*** Opening TASK INPUT ***

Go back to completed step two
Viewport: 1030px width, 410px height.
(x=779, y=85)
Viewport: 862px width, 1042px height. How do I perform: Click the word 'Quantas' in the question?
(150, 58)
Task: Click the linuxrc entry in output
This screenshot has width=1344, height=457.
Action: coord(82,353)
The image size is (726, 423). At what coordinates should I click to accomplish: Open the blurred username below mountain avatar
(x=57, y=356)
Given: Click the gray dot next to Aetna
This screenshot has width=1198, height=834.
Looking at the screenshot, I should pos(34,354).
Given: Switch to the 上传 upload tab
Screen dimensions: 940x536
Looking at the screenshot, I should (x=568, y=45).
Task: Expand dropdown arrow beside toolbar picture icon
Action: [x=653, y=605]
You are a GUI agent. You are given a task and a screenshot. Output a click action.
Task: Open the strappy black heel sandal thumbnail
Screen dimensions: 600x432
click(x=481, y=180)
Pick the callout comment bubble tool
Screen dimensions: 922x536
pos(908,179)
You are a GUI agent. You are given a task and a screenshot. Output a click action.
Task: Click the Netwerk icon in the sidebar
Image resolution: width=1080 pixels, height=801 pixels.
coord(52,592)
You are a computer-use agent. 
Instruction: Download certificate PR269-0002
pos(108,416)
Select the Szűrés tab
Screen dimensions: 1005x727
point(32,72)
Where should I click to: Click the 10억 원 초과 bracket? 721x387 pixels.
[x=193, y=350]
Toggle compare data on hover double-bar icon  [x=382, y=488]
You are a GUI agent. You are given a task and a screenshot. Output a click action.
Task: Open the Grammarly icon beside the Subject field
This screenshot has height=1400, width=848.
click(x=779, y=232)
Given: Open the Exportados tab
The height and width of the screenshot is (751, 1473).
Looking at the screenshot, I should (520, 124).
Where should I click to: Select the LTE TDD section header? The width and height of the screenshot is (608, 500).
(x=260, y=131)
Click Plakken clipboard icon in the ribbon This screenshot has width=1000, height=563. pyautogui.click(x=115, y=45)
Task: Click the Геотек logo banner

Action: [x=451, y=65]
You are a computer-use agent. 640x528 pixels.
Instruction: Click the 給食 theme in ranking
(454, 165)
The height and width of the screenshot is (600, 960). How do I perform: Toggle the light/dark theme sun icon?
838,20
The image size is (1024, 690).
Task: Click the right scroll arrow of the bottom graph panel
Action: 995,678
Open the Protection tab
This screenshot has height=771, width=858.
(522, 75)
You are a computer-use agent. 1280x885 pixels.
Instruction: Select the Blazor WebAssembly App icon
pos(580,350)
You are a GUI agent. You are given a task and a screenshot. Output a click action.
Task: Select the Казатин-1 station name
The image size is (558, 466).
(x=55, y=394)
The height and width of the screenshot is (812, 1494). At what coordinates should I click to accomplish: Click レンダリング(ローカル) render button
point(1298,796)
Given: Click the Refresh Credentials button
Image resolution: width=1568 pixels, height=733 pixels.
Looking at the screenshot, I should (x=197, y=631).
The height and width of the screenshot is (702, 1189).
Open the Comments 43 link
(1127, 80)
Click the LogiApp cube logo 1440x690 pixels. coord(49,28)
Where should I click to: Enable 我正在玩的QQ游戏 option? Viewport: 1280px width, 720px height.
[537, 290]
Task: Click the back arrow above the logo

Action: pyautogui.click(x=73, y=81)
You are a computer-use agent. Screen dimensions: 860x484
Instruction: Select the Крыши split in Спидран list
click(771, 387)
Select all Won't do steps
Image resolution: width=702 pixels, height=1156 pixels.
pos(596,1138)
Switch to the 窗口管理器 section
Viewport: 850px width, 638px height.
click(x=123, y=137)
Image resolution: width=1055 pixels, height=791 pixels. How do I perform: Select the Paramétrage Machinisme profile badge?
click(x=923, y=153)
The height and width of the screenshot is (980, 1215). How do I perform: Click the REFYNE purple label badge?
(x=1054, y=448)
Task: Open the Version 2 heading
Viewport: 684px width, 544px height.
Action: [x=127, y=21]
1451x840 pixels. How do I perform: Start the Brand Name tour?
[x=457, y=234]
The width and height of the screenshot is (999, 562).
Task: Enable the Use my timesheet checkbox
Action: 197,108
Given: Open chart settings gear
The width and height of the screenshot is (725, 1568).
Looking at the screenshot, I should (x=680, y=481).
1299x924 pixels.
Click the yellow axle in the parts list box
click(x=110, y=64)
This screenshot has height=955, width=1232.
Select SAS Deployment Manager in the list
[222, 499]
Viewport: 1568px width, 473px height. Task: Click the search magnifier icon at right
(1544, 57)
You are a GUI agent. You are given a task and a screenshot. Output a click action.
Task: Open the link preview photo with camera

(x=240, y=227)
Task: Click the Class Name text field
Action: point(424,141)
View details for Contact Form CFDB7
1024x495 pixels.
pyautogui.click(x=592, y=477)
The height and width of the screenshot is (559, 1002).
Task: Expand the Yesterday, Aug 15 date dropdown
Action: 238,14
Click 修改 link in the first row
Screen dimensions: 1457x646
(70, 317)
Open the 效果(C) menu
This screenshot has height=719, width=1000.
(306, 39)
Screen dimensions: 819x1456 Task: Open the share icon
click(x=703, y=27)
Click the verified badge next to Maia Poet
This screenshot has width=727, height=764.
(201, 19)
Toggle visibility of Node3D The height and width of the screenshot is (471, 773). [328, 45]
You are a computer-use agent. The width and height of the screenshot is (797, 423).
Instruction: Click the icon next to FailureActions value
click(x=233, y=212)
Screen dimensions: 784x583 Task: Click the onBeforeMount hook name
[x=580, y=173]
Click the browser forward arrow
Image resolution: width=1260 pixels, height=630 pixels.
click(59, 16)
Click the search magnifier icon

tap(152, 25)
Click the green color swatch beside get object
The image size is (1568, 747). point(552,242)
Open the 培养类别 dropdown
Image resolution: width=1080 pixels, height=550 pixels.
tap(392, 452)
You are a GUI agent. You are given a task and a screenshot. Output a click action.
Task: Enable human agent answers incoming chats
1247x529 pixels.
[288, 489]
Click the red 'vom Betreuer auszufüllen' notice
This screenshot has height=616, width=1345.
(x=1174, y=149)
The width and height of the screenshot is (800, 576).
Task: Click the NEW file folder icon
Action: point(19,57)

*** Closing TASK INPUT ***

◆ **ABOUT THIS EXERCISE**
Return all of the entries exactly as written.

◆ **SOLUTION TO THIS TASK**
Go back to completed step two
Viewport: 1030px width, 410px height.
(x=779, y=85)
Viewport: 862px width, 1042px height. How do I perform: Click the word 'Quantas' in the question?
(150, 58)
Task: Click the linuxrc entry in output
This screenshot has width=1344, height=457.
Action: coord(82,353)
The image size is (726, 423). At what coordinates should I click to accomplish: Open the blurred username below mountain avatar
(x=57, y=356)
Given: Click the gray dot next to Aetna
This screenshot has width=1198, height=834.
Looking at the screenshot, I should pos(34,354).
Given: Switch to the 上传 upload tab
Screen dimensions: 940x536
Looking at the screenshot, I should (x=568, y=45).
Task: Expand dropdown arrow beside toolbar picture icon
Action: [x=653, y=605]
You are a GUI agent. You are given a task and a screenshot. Output a click action.
Task: Open the strappy black heel sandal thumbnail
Screen dimensions: 600x432
click(x=481, y=180)
Pick the callout comment bubble tool
Screen dimensions: 922x536
pos(908,179)
You are a GUI agent. You are given a task and a screenshot. Output a click action.
Task: Click the Netwerk icon in the sidebar
Image resolution: width=1080 pixels, height=801 pixels.
coord(52,592)
You are a computer-use agent. 
Instruction: Download certificate PR269-0002
pos(108,416)
Select the Szűrés tab
Screen dimensions: 1005x727
point(32,72)
Where should I click to: Click the 10억 원 초과 bracket? 721x387 pixels.
[x=193, y=350]
Toggle compare data on hover double-bar icon  [x=382, y=488]
You are a GUI agent. You are given a task and a screenshot. Output a click action.
Task: Open the Grammarly icon beside the Subject field
This screenshot has height=1400, width=848.
click(x=779, y=232)
Given: Open the Exportados tab
The height and width of the screenshot is (751, 1473).
Looking at the screenshot, I should (520, 124).
Where should I click to: Select the LTE TDD section header? The width and height of the screenshot is (608, 500).
(x=260, y=131)
Click Plakken clipboard icon in the ribbon This screenshot has width=1000, height=563. pyautogui.click(x=115, y=45)
Task: Click the Геотек logo banner

Action: [x=451, y=65]
You are a computer-use agent. 640x528 pixels.
Instruction: Click the 給食 theme in ranking
(454, 165)
The height and width of the screenshot is (600, 960). How do I perform: Toggle the light/dark theme sun icon?
838,20
The image size is (1024, 690).
Task: Click the right scroll arrow of the bottom graph panel
Action: 995,678
Open the Protection tab
This screenshot has height=771, width=858.
(522, 75)
You are a computer-use agent. 1280x885 pixels.
Instruction: Select the Blazor WebAssembly App icon
pos(580,350)
You are a GUI agent. You are given a task and a screenshot. Output a click action.
Task: Select the Казатин-1 station name
The image size is (558, 466).
(x=55, y=394)
The height and width of the screenshot is (812, 1494). At what coordinates should I click to accomplish: Click レンダリング(ローカル) render button
point(1298,796)
Given: Click the Refresh Credentials button
Image resolution: width=1568 pixels, height=733 pixels.
Looking at the screenshot, I should (x=197, y=631).
The height and width of the screenshot is (702, 1189).
Open the Comments 43 link
(1127, 80)
Click the LogiApp cube logo 1440x690 pixels. coord(49,28)
Where should I click to: Enable 我正在玩的QQ游戏 option? Viewport: 1280px width, 720px height.
[537, 290]
Task: Click the back arrow above the logo

Action: pyautogui.click(x=73, y=81)
You are a computer-use agent. Screen dimensions: 860x484
Instruction: Select the Крыши split in Спидран list
click(771, 387)
Select all Won't do steps
Image resolution: width=702 pixels, height=1156 pixels.
pos(596,1138)
Switch to the 窗口管理器 section
Viewport: 850px width, 638px height.
click(x=123, y=137)
Image resolution: width=1055 pixels, height=791 pixels. How do I perform: Select the Paramétrage Machinisme profile badge?
click(x=923, y=153)
The height and width of the screenshot is (980, 1215). How do I perform: Click the REFYNE purple label badge?
(x=1054, y=448)
Task: Open the Version 2 heading
Viewport: 684px width, 544px height.
Action: [x=127, y=21]
1451x840 pixels. How do I perform: Start the Brand Name tour?
[x=457, y=234]
The width and height of the screenshot is (999, 562).
Task: Enable the Use my timesheet checkbox
Action: 197,108
Given: Open chart settings gear
The width and height of the screenshot is (725, 1568).
Looking at the screenshot, I should (x=680, y=481).
1299x924 pixels.
Click the yellow axle in the parts list box
click(x=110, y=64)
This screenshot has height=955, width=1232.
Select SAS Deployment Manager in the list
[222, 499]
Viewport: 1568px width, 473px height. Task: Click the search magnifier icon at right
(1544, 57)
You are a GUI agent. You are given a task and a screenshot. Output a click action.
Task: Open the link preview photo with camera

(x=240, y=227)
Task: Click the Class Name text field
Action: point(424,141)
View details for Contact Form CFDB7
1024x495 pixels.
pyautogui.click(x=592, y=477)
The height and width of the screenshot is (559, 1002).
Task: Expand the Yesterday, Aug 15 date dropdown
Action: 238,14
Click 修改 link in the first row
Screen dimensions: 1457x646
(70, 317)
Open the 效果(C) menu
This screenshot has height=719, width=1000.
(306, 39)
Screen dimensions: 819x1456 Task: Open the share icon
click(x=703, y=27)
Click the verified badge next to Maia Poet
This screenshot has width=727, height=764.
(201, 19)
Toggle visibility of Node3D The height and width of the screenshot is (471, 773). [328, 45]
You are a computer-use agent. The width and height of the screenshot is (797, 423).
Instruction: Click the icon next to FailureActions value
click(x=233, y=212)
Screen dimensions: 784x583 Task: Click the onBeforeMount hook name
[x=580, y=173]
Click the browser forward arrow
Image resolution: width=1260 pixels, height=630 pixels.
click(59, 16)
Click the search magnifier icon

tap(152, 25)
Click the green color swatch beside get object
The image size is (1568, 747). point(552,242)
Open the 培养类别 dropdown
Image resolution: width=1080 pixels, height=550 pixels.
tap(392, 452)
You are a GUI agent. You are given a task and a screenshot. Output a click action.
Task: Enable human agent answers incoming chats
1247x529 pixels.
[288, 489]
Click the red 'vom Betreuer auszufüllen' notice
This screenshot has height=616, width=1345.
(x=1174, y=149)
The width and height of the screenshot is (800, 576).
Task: Click the NEW file folder icon
Action: point(19,57)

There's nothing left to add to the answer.